Cantillon looked at energy and mines as well. England prospers thanks to its deposits of coal, he wrote. He calculates that English coal saved several millions of acres which would otherwise be needed to grow timber – those very same acres which 300 years later would be called ‘ghost acres’. Some mines create wealth, wrote Cantillon, others lose money. The more gold or silver the Spanish mines extract, the more meat the Spaniards will eat and the more luxuries they will buy. The higher the value of land in a particular country, the higher the prices of all other goods. Moreover, explains Cantillon, wages don’t rise in line with prices, because they had been fixed by contract.

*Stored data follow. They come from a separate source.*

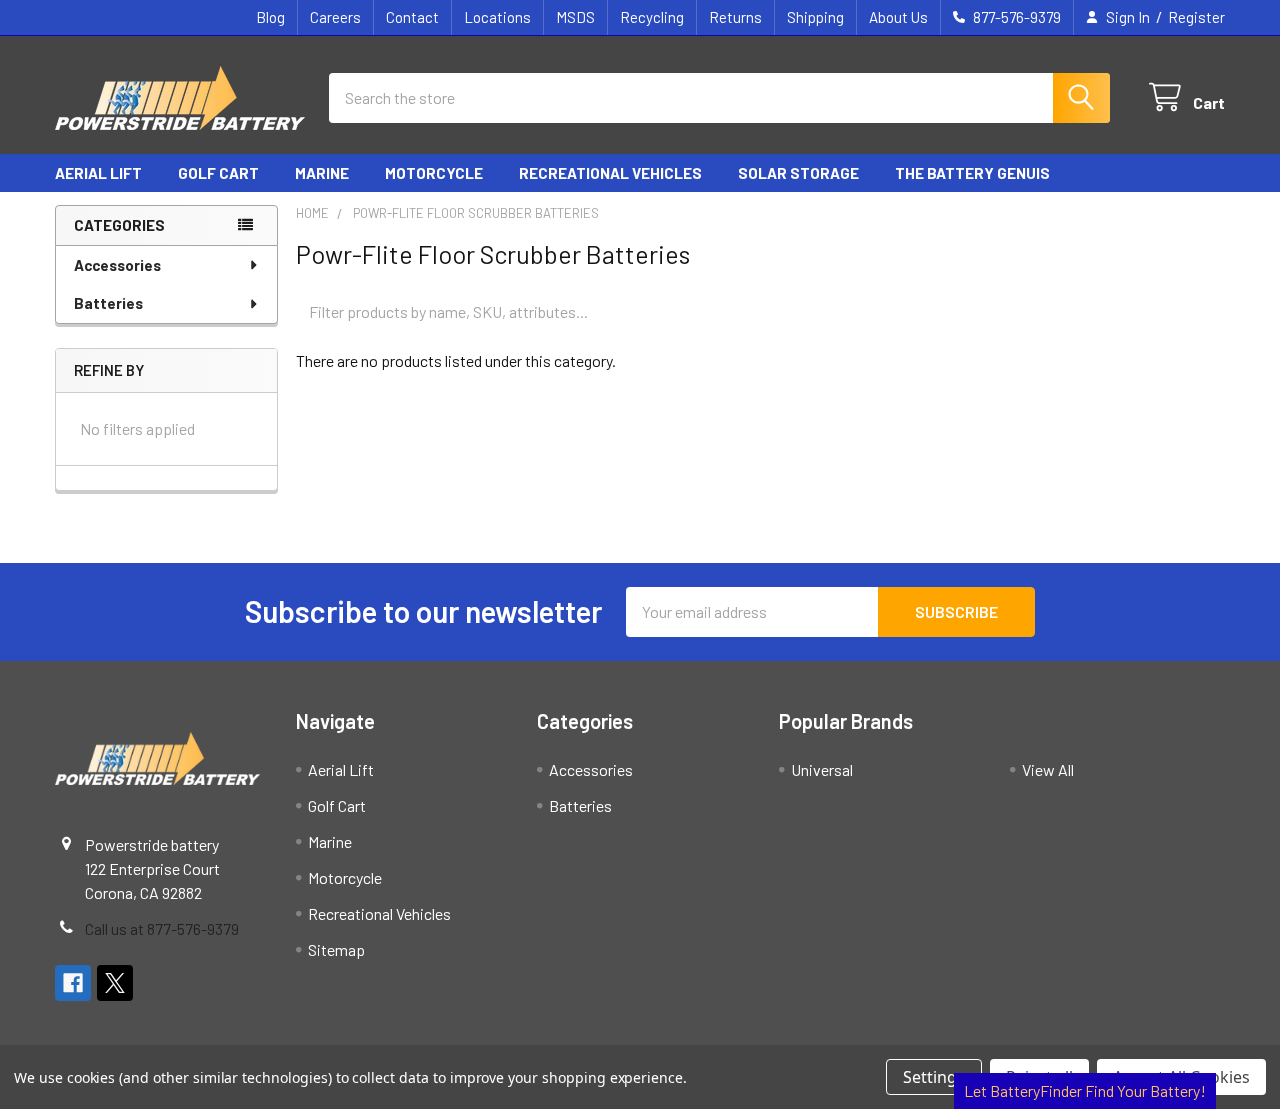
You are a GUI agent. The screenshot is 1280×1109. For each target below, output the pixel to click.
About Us (898, 17)
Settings (934, 1077)
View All (1048, 769)
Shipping (815, 17)
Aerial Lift (98, 173)
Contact (412, 17)
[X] (115, 983)
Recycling (652, 17)
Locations (497, 17)
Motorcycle (434, 173)
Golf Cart (218, 173)
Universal (822, 769)
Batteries (108, 303)
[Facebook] (73, 983)
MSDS (575, 17)
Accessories (117, 265)
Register (1196, 17)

While the entrepreneurs and landowners are counting their profits, it will become clear to the workers that their wages buy fewer and fewer goods. Some of them will tighten their belts, others will emigrate. Exacerbating inequality, the wealth of the mines has a ruinous effect on farms and factories. A part of the new money will be spent on importing foreign goods, and the country’s own industry will go into decline. Poverty and neglect will be evident everywhere. Cantillon is describing the mechanism of the ‘Dutch disease’ hundreds of years before it was identified.